In [None]:
import matplotlib.pyplot as plt
import pandas as pd
import seaborn as sns
import folium
import numpy as np

In [None]:
operations = pd.read_csv("../input/world-war-ii/operations.csv")
weather = pd.read_csv("../input/weatherww2/Summary of Weather.csv")
locations = pd.read_csv("../input/weatherww2/Weather Station Locations.csv")

In [None]:
operations.head()

In [None]:
weather.describe()

In [None]:
locations.head()

**Data Preprocessing**

In [None]:
operations = operations[pd.isna(operations.Country) == False]
operations = operations[pd.isna(operations['Target Longitude']) == False]
operations = operations[pd.isna(operations['Takeoff Longitude']) == False]

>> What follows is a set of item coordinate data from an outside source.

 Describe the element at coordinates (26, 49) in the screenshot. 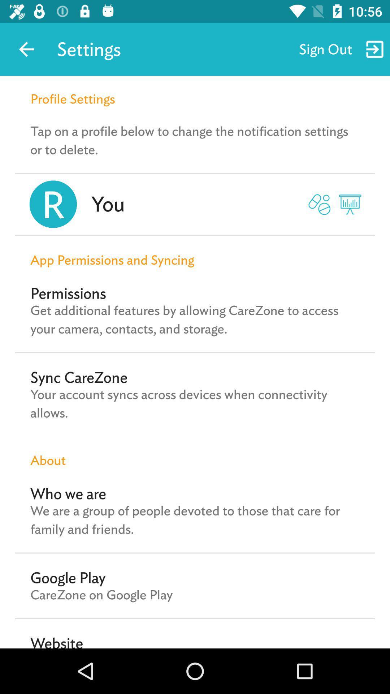

I see `go back` at that location.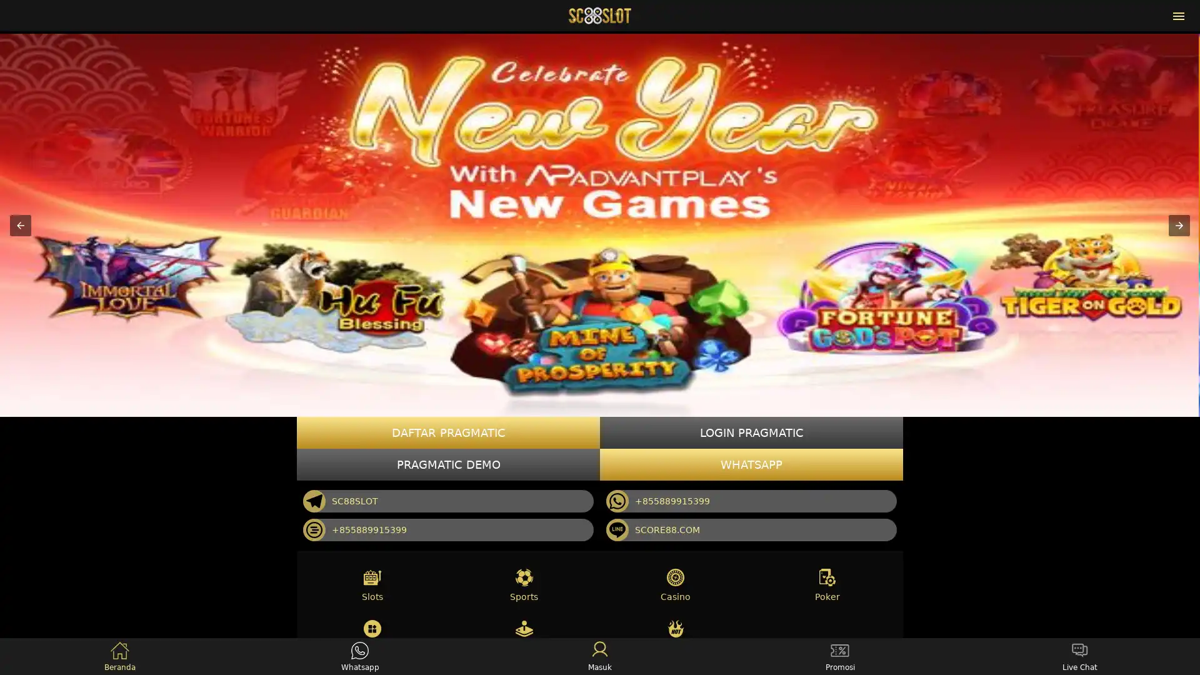 This screenshot has width=1200, height=675. I want to click on Previous item in carousel (1 of 3), so click(21, 224).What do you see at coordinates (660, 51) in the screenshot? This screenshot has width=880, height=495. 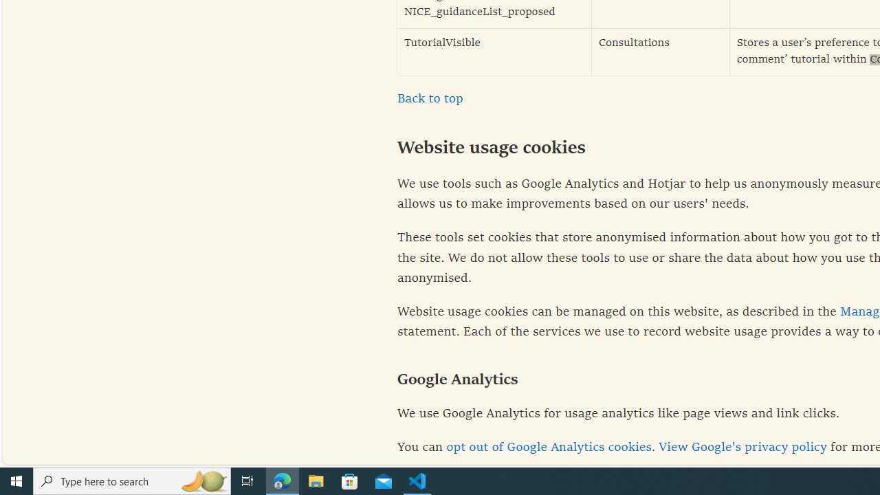 I see `'Consultations'` at bounding box center [660, 51].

drop_list = ['Mission ID','Unit ID','Target ID','Altitude (Hundreds of Feet)','Airborne Aircraft',
             'Attacking Aircraft', 'Bombing Aircraft', 'Aircraft Returned',
             'Aircraft Failed', 'Aircraft Damaged', 'Aircraft Lost',
             'High Explosives', 'High Explosives Type','Mission Type',
             'High Explosives Weight (Pounds)', 'High Explosives Weight (Tons)',
             'Incendiary Devices', 'Incendiary Devices Type',
             'Incendiary Devices Weight (Pounds)',
             'Incendiary Devices Weight (Tons)', 'Fragmentation Devices',
             'Fragmentation Devices Type', 'Fragmentation Devices Weight (Pounds)',
             'Fragmentation Devices Weight (Tons)', 'Total Weight (Pounds)',
             'Total Weight (Tons)', 'Time Over Target', 'Bomb Damage Assessment','Source ID']
operations.drop(drop_list,axis = 1,inplace = True)
operations = operations[ operations.iloc[:,8]!="4248"] # drop this takeoff latitude 
operations = operations[ operations.iloc[:,9]!=1355]  

In [None]:
operations.info()

In [None]:
locations.info()

In [None]:
locations = locations[['WBAN','NAME','STATE/COUNTRY ID','Latitude','Longitude']]
locations.info()

In [None]:
weather.info()

In [None]:
weather = weather[["STA","Date","MeanTemp"]]
weather.info()

In [None]:
weather.head()

In [None]:
operations.head()

**Data Visualization**

In [None]:
#How many country which attacks
counts = operations.Country.value_counts()
print(counts)
plt.figure(figsize = (22,10))
sns.countplot(operations.Country)
plt.show()

In [None]:
#top 10 Aircraft Series
print(operations['Aircraft Series'].value_counts()[0:10])
plt.figure(figsize = (22,10))
sns.countplot(operations['Aircraft Series'])
plt.show()

In [None]:
#top target countries
print(operations['Target Country'].value_counts()[0:10])
plt.figure(figsize=(22,10))
sns.countplot(operations['Target Country'])
plt.xticks(rotation = 90)
plt.show()

In [None]:
map = folium.Map(location=[0,0],zoom_start = 4,tiles = 'Stamen Terrain')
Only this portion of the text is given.